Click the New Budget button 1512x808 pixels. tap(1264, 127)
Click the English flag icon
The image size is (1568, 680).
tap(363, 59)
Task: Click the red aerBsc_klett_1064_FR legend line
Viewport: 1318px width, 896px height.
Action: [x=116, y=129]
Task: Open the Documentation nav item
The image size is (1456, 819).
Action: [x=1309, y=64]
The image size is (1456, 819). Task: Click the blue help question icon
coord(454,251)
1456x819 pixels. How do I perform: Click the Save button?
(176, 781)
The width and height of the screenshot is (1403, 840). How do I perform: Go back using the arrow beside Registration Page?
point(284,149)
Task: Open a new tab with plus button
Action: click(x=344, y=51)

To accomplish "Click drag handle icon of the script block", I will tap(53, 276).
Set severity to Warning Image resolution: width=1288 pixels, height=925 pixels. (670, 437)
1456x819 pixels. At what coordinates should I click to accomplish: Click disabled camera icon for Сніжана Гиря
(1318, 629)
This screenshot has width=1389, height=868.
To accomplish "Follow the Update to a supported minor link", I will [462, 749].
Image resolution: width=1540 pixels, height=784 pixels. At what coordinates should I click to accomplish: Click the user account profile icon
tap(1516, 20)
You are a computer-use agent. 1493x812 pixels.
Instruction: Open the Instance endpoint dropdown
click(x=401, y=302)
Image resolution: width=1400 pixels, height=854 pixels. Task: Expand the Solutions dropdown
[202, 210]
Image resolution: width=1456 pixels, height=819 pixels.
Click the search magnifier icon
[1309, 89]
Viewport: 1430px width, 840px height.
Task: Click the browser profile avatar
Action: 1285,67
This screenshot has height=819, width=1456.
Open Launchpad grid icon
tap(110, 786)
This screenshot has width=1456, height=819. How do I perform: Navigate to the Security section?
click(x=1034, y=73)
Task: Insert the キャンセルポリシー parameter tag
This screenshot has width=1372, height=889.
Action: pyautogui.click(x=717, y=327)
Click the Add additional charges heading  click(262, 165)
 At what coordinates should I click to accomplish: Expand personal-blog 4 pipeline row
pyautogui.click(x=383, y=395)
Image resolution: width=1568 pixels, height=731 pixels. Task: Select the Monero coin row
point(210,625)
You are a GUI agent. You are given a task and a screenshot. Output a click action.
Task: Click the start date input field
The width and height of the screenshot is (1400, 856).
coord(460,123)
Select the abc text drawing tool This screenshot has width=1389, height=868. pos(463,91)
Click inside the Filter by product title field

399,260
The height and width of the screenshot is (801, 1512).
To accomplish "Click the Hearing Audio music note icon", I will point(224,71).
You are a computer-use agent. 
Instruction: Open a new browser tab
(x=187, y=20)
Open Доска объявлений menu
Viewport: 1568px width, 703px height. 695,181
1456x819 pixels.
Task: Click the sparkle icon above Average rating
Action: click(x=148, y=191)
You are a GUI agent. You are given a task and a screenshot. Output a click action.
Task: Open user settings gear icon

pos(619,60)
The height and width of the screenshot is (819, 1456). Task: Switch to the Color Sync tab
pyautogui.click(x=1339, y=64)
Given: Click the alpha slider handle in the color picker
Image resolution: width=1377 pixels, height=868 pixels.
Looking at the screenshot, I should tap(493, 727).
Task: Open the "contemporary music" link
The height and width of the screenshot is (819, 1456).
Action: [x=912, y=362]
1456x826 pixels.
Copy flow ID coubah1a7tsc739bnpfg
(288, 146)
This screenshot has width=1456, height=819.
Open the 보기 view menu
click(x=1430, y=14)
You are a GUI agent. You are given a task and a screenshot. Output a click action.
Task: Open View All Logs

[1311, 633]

=-=-=

- Description of the task -
All lines from the one that holds "1456x826 pixels." through the end of the records are to be returned exactly, including both boundary lines, and no others.

- Answer area -
1456x826 pixels.
Copy flow ID coubah1a7tsc739bnpfg
(288, 146)
This screenshot has width=1456, height=819.
Open the 보기 view menu
click(x=1430, y=14)
You are a GUI agent. You are given a task and a screenshot. Output a click action.
Task: Open View All Logs

[1311, 633]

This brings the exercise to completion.